# Grafiktablett > Widescreen



## Morpheyz (27. April 2009)

Hi,

erstmal hoffe ich, dass ich hier im richtigen Forum für Grafiktabletts gelandet bin ^^
Also zu meiner Frage:
Ich hab vor mir in nächste Zeit mal mein erstes Grafiktablett anzuschaffen, da ich gehört habe, dass man damit viel besser und präziser arbeiten kann. (z.B. in Photoshop)
Mein Problem ist nun, dass ich einen 26" Breitbildschirm habe. Brauche ich also ein Breitbild-Grafiktablett oder kann ich auch ein 5:4 bzw. 4:3 Tablett nehmen oder verzerrt dann alles?

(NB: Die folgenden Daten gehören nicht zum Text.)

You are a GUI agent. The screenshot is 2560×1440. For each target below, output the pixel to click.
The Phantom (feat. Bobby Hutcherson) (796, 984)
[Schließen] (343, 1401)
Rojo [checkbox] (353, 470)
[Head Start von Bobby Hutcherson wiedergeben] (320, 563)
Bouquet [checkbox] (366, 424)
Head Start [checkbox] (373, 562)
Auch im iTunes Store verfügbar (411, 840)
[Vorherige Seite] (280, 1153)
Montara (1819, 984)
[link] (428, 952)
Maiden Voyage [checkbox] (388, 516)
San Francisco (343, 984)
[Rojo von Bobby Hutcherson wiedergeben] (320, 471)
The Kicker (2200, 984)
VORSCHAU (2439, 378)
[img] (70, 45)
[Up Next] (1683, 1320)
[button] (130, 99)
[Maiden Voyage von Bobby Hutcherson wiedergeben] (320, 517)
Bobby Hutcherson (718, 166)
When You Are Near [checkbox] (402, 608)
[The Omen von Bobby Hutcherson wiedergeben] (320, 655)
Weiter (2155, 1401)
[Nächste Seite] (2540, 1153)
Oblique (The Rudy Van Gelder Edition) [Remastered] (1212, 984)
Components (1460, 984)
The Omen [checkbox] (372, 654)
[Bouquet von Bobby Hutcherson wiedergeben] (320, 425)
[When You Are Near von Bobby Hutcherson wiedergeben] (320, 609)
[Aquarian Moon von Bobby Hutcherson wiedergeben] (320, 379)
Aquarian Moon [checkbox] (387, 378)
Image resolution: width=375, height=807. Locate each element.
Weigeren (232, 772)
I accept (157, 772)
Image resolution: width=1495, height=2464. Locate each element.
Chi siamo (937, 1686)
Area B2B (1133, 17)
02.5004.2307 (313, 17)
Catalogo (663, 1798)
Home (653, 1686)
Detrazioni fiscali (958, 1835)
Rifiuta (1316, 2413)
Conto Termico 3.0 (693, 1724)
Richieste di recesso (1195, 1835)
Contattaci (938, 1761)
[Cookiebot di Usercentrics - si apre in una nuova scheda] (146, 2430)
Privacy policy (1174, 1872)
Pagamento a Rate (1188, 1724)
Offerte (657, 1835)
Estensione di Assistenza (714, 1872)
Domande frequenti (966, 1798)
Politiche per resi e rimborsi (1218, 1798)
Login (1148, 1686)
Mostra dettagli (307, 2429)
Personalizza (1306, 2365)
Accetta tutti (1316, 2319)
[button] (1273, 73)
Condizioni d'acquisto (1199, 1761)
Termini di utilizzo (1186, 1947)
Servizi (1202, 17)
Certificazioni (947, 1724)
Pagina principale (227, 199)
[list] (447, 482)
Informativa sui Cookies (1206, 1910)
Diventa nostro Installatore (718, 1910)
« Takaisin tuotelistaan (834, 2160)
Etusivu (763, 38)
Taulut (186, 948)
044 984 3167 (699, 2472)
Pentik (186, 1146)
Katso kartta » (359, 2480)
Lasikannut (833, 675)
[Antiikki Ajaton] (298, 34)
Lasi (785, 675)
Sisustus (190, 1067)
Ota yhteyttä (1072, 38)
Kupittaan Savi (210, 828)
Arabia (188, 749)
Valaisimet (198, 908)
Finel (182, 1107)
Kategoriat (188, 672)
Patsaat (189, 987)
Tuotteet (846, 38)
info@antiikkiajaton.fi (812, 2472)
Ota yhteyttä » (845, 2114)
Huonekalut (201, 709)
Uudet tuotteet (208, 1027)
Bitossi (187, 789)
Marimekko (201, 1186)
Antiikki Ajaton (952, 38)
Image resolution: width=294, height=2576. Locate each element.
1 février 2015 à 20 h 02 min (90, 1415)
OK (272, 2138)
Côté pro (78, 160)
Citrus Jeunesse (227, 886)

Hoffe ihr könnt mir helfen =)

Danke schonmal


----------



## Gewürzwiesel (27. April 2009)

Ich hab mein jetziges Tablet (Wacom Bamboo) zuerst an nem "normalen" Monitor verwendet und jetzt an nem Widescreen. Nach nen bissel umgewöhnung gehts wieder ohne Probleme.


----------



## reykjavik (27. April 2009)

In aller Regel solltest du betreffende Einstellungen beim Treiber, bzw. unter Systemsteuerung einstellen können. Im Falle eines GT das nicht die Widescreen größe hätte, würdest du dann halt Fläche in der Höhe verlieren.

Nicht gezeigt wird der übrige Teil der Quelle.